SVDSS, Structural Variant Discovery from Sample-specific Strings.
smooth
[I] SVDSS_Contig
[I] Loading reference genome from chm13v2.0.fa..
[I] Extracted chr1 with 248387328 bases.
[I] Extracted chr2 with 242696752 bases.
[I] Extracted chr3 with 201105948 bases.
[I] Extracted chr4 with 193574945 bases.
[I] Extracted chr5 with 182045439 bases.
[I] Extracted chr6 with 172126628 bases.
[I] Extracted chr7 with 160567428 bases.
[I] Extracted chr8 with 146259331 bases.
[I] Extracted chr9 with 150617247 bases.
[I] Extracted chr10 with 134758134 bases.
[I] Extracted chr11 with 135127769 bases.
[I] Extracted chr12 with 133324548 bases.
[I] Extracted chr13 with 113566686 bases.
[I] Extracted chr14 with 101161492 bases.
[I] Extracted chr15 with 99753195 bases.
[I] Extracted chr16 with 96330374 bases.
[I] Extracted chr17 with 84276897 bases.
[I] Extracted chr18 with 80542538 bases.
[I] Extracted chr19 with 61707364 bases.
[I] Extracted chr20 with 66210255 bases.
[I] Extracted chr21 with 45090682 bases.
[I] Extracted chr22 with 51324926 bases.
[I] Extracted chrX with 154259566 bases.
[I] Extracted chrY with 62460029 bases.
[I] Extracted chrM with 16569 bases.
[I] Loading first batch..
Segmentation fault (core dumped)

flags : fpu vme de pse tsc msr pae mce cx8 apic sep mtrr pge mca cmov pat pse36 clflush dts acpi mmx fxsr sse sse2 ss ht tm pbe syscall nx pdpe1gb rdtscp lm constant_tsc art arch_perfmon pebs bts rep_good nopl xtopology nonstop_tsc cpuid aperfmperf pni pclmulqdq dtes64 monitor ds_cpl vmx smx est tm2 ssse3 sdbg fma cx16 xtpr pdcm pcid dca sse4_1 sse4_2 x2apic movbe popcnt tsc_deadline_timer aes xsave avx f16c rdrand lahf_lm abm 3dnowprefetch cpuid_fault epb cat_l3 cdp_l3 invpcid_single intel_ppin ssbd mba ibrs ibpb stibp ibrs_enhanced tpr_shadow vnmi flexpriority ept vpid fsgsbase tsc_adjust bmi1 hle avx2 smep bmi2 erms invpcid rtm cqm mpx rdt_a avx512f avx512dq rdseed adx smap clflushopt clwb intel_pt avx512cd avx512bw avx512vl xsaveopt xsavec xgetbv1 xsaves cqm_llc cqm_occup_llc cqm_mbm_total cqm_mbm_local dtherm ida arat pln pts pku ospke avx512_vnni md_clear flush_l1d arch_capabilities model name : Intel(R) Xeon(R) Platinum 8268 CPU @ 2.90GHz I am running the job on a HPC-large memory node with 6TB RAM. BAM size of 25MB

Please let me know if you need more info

ldenti commented 1 year ago

Hi, how many alignments the bam(s) contain? Both the one that succeeded and the one that didn't.

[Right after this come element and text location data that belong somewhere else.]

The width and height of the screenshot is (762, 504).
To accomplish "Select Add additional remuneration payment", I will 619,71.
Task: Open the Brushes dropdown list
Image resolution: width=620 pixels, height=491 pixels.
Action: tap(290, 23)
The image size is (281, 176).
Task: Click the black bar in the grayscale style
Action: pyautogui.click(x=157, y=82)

Moreover, would it be possible for you to share the .bam?

nirvana693 commented 1 year ago

Everything is mapped. The data was mapped using pbmm2 (internally uses minimap2). These are hifiasm assembled contigs which I am using as pseudo reads.

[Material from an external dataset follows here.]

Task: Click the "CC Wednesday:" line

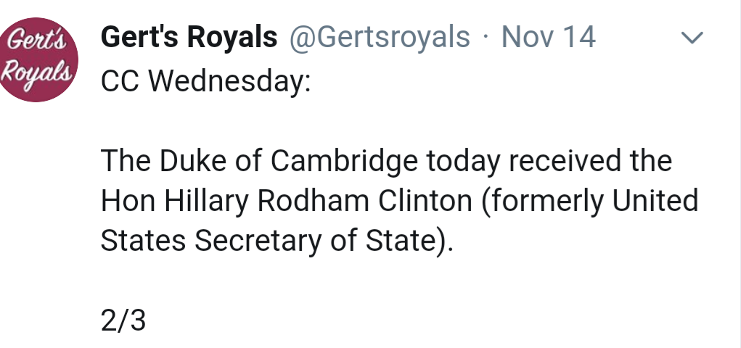Action: [x=205, y=82]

21249 + 0 in total (QC-passed reads + QC-failed reads)
7520 + 0 primary
0 + 0 secondary
13729 + 0 supplementary
0 + 0 duplicates
0 + 0 primary duplicates
21249 + 0 mapped (100.00% : N/A)
7520 + 0 primary mapped (100.00% : N/A)
0 + 0 paired in sequencing
0 + 0 read1
0 + 0 read2
0 + 0 properly paired (N/A : N/A)
0 + 0 with itself and mate mapped
0 + 0 singletons (N/A : N/A)
0 + 0 with mate mapped to a different chr
0 + 0 with mate mapped to a different chr (mapQ>=5)

Is there a link which I can use to upload the bam?

ldenti commented 1 year ago

mmm I see. Maybe something goes off since these are not "real" HiFi reads.. But I have to check them..

If github doesn't allow you to upload the bam here (I don't remember the file size limit), can you use an hosting service like google drive?

ldenti commented 1 year ago

Hi @nirvana693, any news on this? I had some spare time and I tried to build contigs with hifiasm, align them with pbmm2 and then smooth them. Unfortunately, I couln't replicate your error. I suspect it's too data dependent..

One test you can do - in case you are still working on this - is to compile and try the lowcov branch. It's the development branch where I updated the smoothing and fixed some bugs.

Best,

ldenti commented 1 year ago

I merged the lowconv branch. v1.0.5 is now out and contains all the improvements and bug fixing of that branch. Please check it out in case. It also contains a bug fix for very low weighted clusters (such those you could obtain while calling from contigs and not reads).